• [WHAT THE EXERCISE ASKS]: Working from the top of the records below, reproduce each line exactly, ending once you have written the line containing "[Bee Kind Digital Stamp, $9.95] (50, 1886)".

Pixel coordinate grounding data
++++

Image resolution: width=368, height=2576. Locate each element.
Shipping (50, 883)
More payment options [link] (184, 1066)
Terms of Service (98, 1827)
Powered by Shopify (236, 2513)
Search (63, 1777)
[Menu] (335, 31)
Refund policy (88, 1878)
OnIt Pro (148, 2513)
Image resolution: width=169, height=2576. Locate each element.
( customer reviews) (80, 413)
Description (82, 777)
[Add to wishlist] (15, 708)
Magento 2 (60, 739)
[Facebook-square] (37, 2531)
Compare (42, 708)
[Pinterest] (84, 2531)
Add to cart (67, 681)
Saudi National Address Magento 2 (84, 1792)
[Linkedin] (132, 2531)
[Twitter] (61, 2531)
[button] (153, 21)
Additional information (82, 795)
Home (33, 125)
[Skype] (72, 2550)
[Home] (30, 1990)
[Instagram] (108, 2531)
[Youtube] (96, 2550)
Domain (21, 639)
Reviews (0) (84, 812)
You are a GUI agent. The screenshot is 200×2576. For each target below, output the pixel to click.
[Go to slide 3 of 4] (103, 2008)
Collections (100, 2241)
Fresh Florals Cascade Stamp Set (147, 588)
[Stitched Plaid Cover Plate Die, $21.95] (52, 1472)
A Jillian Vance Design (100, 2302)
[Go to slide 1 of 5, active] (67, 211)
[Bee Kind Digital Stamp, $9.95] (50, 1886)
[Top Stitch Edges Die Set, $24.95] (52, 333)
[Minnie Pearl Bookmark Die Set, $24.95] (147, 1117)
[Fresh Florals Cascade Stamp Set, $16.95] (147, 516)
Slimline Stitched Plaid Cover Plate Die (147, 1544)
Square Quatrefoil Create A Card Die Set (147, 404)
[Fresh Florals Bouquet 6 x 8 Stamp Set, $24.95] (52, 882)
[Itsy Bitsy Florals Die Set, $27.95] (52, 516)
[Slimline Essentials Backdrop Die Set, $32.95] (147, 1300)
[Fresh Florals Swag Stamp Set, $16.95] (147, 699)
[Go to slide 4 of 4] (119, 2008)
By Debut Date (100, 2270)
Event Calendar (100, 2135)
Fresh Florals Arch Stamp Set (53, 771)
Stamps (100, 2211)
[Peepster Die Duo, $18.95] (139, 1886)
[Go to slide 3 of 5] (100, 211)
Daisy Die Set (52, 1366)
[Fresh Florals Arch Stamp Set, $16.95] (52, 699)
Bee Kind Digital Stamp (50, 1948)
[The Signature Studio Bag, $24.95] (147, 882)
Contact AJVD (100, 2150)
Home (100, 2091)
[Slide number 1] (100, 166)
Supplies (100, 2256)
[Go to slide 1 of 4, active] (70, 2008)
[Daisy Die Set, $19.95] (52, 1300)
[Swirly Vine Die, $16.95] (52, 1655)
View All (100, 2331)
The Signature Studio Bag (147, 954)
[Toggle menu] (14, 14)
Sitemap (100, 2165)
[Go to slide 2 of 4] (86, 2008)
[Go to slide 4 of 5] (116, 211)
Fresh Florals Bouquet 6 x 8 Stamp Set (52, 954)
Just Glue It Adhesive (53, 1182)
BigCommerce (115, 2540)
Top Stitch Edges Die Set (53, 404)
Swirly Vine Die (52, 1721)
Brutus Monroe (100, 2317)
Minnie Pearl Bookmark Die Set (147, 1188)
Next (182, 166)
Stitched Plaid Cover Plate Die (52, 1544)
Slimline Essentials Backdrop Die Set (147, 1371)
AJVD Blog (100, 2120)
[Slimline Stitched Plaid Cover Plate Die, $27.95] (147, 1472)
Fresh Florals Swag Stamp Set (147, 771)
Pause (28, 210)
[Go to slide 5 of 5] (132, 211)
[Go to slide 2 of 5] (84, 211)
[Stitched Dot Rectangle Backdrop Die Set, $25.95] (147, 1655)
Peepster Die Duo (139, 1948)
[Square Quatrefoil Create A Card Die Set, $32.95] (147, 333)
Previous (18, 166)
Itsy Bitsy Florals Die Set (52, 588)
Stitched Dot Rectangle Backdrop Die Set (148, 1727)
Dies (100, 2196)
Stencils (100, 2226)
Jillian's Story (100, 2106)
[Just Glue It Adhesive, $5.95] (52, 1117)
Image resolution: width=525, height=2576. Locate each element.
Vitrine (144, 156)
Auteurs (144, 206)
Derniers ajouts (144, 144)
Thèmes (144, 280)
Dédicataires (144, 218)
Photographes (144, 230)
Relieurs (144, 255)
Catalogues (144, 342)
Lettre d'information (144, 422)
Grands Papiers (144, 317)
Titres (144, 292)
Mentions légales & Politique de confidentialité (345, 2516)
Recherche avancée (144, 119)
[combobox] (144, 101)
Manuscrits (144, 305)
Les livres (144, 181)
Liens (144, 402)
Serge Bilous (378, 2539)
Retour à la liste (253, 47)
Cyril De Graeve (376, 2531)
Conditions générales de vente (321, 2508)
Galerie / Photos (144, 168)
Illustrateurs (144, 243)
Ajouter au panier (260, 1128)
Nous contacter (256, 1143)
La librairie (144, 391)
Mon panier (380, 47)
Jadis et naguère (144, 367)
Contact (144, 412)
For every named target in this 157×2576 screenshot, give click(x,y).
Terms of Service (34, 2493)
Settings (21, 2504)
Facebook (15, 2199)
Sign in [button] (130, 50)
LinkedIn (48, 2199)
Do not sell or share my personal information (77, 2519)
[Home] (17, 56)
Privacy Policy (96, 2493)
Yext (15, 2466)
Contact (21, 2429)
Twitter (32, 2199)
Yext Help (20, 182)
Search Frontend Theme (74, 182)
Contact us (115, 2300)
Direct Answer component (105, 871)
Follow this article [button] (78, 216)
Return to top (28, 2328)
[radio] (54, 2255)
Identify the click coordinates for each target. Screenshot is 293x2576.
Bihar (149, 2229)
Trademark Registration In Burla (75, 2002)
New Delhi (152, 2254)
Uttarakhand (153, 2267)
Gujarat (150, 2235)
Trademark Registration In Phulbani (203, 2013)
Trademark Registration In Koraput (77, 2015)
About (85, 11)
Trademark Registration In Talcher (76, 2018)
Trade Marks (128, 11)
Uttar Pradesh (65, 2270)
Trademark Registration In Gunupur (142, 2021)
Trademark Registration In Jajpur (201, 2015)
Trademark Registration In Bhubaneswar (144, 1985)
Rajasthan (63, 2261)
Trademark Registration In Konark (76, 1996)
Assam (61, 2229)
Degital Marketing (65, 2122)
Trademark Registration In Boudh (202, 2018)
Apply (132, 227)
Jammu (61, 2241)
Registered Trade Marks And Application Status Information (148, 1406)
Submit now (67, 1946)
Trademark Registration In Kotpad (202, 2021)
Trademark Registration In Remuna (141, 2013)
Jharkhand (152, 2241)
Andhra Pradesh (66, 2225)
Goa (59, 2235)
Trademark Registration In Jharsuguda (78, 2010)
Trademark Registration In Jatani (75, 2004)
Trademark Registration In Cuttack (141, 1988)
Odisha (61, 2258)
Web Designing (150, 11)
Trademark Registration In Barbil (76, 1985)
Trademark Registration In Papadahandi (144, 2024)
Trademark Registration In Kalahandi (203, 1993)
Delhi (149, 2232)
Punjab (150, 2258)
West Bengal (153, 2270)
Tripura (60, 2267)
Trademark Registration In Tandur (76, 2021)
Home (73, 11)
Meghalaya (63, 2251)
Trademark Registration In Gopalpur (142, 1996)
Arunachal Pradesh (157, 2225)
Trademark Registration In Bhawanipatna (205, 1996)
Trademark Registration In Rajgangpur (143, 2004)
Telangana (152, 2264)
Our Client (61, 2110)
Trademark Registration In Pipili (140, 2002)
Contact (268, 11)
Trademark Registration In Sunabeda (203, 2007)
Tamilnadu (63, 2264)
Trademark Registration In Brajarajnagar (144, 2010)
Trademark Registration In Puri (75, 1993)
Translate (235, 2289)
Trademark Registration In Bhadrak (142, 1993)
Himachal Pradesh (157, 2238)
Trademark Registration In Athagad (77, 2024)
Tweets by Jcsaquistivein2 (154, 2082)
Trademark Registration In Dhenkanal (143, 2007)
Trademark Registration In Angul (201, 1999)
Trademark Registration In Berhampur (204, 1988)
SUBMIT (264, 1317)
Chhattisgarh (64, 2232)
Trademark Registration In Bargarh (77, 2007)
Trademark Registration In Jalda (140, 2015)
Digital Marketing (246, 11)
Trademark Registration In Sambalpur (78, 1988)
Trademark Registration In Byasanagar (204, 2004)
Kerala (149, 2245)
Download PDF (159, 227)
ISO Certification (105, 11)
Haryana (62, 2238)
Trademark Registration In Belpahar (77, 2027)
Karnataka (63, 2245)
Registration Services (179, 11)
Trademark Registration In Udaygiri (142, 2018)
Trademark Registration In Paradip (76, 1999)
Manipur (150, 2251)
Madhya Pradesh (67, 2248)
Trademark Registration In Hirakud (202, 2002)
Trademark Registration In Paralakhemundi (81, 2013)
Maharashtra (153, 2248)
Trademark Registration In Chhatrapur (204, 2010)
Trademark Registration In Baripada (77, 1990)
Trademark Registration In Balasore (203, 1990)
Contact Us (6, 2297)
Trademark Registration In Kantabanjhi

++++

• [WRITTEN RESPONSE]:
Image resolution: width=368, height=2576. Locate each element.
Shipping (50, 883)
More payment options [link] (184, 1066)
Terms of Service (98, 1827)
Powered by Shopify (236, 2513)
Search (63, 1777)
[Menu] (335, 31)
Refund policy (88, 1878)
OnIt Pro (148, 2513)
Image resolution: width=169, height=2576. Locate each element.
( customer reviews) (80, 413)
Description (82, 777)
[Add to wishlist] (15, 708)
Magento 2 (60, 739)
[Facebook-square] (37, 2531)
Compare (42, 708)
[Pinterest] (84, 2531)
Add to cart (67, 681)
Saudi National Address Magento 2 (84, 1792)
[Linkedin] (132, 2531)
[Twitter] (61, 2531)
[button] (153, 21)
Additional information (82, 795)
Home (33, 125)
[Skype] (72, 2550)
[Home] (30, 1990)
[Instagram] (108, 2531)
[Youtube] (96, 2550)
Domain (21, 639)
Reviews (0) (84, 812)
You are a GUI agent. The screenshot is 200×2576. For each target below, output the pixel to click.
[Go to slide 3 of 4] (103, 2008)
Collections (100, 2241)
Fresh Florals Cascade Stamp Set (147, 588)
[Stitched Plaid Cover Plate Die, $21.95] (52, 1472)
A Jillian Vance Design (100, 2302)
[Go to slide 1 of 5, active] (67, 211)
[Bee Kind Digital Stamp, $9.95] (50, 1886)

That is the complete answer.